Exercise prompt:
Show the lines below that contain the string "Image".

=== Begin Enclosure ===

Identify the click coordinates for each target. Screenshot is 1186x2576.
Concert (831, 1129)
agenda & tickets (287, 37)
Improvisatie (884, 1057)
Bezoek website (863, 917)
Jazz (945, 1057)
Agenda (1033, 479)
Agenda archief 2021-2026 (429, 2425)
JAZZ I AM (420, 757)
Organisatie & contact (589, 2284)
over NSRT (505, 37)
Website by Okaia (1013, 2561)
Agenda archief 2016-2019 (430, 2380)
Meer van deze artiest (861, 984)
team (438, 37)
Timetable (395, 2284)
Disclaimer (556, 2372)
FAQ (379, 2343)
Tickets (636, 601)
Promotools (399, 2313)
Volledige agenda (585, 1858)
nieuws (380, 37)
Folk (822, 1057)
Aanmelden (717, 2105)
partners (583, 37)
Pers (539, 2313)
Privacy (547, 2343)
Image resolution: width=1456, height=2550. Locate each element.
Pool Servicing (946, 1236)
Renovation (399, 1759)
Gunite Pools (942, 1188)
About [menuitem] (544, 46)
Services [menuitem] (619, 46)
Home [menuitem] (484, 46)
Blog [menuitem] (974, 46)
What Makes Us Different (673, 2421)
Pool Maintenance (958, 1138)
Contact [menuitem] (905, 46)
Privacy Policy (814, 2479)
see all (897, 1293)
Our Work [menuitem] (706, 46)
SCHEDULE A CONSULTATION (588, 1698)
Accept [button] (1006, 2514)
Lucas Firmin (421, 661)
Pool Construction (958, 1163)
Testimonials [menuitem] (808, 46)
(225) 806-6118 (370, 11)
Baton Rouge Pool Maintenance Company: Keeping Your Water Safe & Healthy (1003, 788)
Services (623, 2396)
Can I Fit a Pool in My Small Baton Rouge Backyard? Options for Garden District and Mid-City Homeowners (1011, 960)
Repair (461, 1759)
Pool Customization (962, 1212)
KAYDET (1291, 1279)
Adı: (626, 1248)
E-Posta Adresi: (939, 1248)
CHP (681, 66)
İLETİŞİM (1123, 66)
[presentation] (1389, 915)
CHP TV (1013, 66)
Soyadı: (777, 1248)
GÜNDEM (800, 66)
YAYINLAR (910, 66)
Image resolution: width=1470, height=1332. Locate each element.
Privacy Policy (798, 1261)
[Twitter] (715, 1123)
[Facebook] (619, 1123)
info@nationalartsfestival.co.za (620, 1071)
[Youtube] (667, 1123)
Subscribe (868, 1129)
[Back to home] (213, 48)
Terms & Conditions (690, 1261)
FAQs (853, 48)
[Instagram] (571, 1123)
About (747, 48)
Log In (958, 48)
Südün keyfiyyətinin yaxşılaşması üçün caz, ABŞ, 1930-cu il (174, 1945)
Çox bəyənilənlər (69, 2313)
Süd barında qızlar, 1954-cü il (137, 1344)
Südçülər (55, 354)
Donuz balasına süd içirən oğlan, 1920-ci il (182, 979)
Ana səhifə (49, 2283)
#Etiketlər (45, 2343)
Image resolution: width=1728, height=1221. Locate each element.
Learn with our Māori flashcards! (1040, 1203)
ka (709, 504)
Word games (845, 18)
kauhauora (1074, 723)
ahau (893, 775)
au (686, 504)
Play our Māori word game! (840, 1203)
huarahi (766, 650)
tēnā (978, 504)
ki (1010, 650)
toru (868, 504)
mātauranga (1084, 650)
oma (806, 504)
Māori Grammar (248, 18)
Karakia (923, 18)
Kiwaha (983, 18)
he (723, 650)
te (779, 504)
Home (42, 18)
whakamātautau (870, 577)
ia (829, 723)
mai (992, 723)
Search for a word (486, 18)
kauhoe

=== End Enclosure ===

Answer below:
Image resolution: width=1456, height=2550. Locate each element.
Image resolution: width=1470, height=1332. Locate each element.
Image resolution: width=1728, height=1221. Locate each element.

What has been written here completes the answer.